STATED EXERCISE —
Convert the rows from the line containing "You are a computer-use agent. The" through the line containing "pyautogui.click(x=635, y=148)" into a JSON list of strings, one string per line, leaving out blank lines.

SUPPLIED ENTRIES —
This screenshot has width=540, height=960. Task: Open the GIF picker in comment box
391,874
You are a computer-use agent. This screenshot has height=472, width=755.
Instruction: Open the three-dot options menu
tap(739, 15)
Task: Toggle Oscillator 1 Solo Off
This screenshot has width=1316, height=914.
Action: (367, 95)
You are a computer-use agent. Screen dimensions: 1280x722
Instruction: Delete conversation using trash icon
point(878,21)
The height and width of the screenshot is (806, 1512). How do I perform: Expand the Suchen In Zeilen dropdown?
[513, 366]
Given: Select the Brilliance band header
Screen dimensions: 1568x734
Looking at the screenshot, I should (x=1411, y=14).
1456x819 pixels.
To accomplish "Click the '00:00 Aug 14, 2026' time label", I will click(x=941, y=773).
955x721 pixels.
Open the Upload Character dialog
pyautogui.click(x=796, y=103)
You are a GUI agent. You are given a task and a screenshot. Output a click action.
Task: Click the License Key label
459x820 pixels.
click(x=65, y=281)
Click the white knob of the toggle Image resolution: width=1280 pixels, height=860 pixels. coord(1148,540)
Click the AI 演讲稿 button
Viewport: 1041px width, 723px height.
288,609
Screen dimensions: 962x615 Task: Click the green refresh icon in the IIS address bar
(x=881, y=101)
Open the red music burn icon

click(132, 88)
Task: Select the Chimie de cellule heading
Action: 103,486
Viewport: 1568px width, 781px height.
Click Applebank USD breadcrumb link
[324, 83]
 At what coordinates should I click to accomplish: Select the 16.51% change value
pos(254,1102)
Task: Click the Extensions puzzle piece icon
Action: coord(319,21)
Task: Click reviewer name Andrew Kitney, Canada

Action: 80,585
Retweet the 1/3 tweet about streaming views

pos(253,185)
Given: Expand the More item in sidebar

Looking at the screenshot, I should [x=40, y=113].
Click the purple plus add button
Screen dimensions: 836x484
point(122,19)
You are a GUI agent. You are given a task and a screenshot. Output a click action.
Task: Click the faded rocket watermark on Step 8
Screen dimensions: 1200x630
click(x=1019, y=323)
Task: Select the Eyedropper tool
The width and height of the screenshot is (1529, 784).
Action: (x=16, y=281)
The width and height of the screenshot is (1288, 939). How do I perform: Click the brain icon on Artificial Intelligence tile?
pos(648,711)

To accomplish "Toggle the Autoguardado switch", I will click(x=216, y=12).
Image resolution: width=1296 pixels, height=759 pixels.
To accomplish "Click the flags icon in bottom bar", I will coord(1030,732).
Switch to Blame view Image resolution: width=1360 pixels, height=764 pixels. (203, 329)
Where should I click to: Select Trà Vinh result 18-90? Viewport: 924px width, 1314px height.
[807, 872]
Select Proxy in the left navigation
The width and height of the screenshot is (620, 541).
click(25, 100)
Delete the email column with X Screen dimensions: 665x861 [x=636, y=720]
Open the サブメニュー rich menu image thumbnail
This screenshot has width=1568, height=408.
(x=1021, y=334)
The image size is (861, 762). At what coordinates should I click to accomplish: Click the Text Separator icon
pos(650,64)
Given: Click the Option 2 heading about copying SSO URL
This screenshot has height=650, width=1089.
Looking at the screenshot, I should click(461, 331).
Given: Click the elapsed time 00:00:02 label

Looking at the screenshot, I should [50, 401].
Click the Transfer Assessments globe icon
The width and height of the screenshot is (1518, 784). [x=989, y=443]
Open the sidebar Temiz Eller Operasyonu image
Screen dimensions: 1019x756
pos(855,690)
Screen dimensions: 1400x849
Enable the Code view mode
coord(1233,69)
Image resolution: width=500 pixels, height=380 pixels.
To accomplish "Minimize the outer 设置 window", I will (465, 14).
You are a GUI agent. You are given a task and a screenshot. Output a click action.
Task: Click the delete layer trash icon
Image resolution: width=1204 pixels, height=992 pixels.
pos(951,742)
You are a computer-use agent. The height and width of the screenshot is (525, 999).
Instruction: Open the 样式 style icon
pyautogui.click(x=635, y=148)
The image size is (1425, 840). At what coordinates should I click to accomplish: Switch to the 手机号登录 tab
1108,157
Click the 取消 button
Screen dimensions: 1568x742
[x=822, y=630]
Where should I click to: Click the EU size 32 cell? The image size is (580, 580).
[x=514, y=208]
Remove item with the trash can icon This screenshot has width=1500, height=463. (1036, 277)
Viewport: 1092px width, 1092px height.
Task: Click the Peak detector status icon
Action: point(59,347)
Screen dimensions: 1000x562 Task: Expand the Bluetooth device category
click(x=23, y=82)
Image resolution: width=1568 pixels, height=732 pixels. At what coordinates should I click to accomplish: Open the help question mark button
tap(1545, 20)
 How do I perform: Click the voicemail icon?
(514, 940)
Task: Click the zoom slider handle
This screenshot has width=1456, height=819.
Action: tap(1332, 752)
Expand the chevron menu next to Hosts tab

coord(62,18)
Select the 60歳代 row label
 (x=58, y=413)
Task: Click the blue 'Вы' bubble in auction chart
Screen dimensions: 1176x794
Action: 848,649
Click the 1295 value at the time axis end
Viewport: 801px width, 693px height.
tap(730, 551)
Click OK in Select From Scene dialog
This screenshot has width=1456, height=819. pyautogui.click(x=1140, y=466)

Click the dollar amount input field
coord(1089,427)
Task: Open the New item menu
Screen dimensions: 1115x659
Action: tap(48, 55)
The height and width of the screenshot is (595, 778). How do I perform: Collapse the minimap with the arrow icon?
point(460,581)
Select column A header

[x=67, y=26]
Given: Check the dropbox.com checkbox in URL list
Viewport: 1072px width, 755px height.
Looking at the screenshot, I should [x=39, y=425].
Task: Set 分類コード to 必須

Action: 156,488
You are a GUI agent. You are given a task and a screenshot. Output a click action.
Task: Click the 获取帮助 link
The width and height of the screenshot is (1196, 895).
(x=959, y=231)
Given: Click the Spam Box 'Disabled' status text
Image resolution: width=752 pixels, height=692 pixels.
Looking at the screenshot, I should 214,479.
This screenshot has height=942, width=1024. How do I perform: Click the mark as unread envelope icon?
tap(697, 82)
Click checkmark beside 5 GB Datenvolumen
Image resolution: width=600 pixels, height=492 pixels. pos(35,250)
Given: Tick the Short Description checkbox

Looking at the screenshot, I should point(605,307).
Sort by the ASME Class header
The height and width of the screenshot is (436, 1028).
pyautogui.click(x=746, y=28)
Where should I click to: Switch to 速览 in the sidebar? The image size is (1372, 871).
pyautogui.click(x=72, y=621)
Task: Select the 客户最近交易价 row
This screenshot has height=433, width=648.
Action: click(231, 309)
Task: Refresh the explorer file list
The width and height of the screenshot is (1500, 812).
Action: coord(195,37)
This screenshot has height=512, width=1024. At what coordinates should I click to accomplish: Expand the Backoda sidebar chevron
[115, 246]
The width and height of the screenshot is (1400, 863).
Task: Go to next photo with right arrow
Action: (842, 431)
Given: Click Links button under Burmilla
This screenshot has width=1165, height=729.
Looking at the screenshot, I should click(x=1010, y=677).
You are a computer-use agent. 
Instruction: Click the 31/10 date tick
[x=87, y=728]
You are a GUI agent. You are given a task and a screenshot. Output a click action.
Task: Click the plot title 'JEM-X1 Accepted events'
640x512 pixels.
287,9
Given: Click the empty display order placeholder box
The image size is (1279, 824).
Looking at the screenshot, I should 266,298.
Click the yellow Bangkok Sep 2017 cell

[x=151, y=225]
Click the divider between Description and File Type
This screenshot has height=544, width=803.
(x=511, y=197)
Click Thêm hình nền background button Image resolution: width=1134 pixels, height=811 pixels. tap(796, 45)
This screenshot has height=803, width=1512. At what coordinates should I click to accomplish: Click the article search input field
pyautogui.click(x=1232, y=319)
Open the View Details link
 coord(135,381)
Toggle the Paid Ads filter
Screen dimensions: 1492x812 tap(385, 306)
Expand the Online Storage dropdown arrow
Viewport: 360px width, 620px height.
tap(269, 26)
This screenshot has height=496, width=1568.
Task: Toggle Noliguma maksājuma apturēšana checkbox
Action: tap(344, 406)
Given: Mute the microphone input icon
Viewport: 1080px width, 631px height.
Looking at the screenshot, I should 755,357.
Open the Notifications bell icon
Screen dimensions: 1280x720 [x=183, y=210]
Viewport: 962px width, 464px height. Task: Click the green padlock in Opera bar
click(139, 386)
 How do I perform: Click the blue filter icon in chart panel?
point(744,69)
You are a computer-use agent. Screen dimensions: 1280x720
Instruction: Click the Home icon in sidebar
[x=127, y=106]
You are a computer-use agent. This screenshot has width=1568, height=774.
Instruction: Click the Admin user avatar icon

SOLUTION FOR THIS TASK —
[
  "You are a computer-use agent. The height and width of the screenshot is (525, 999).",
  "Instruction: Open the 样式 style icon",
  "pyautogui.click(x=635, y=148)"
]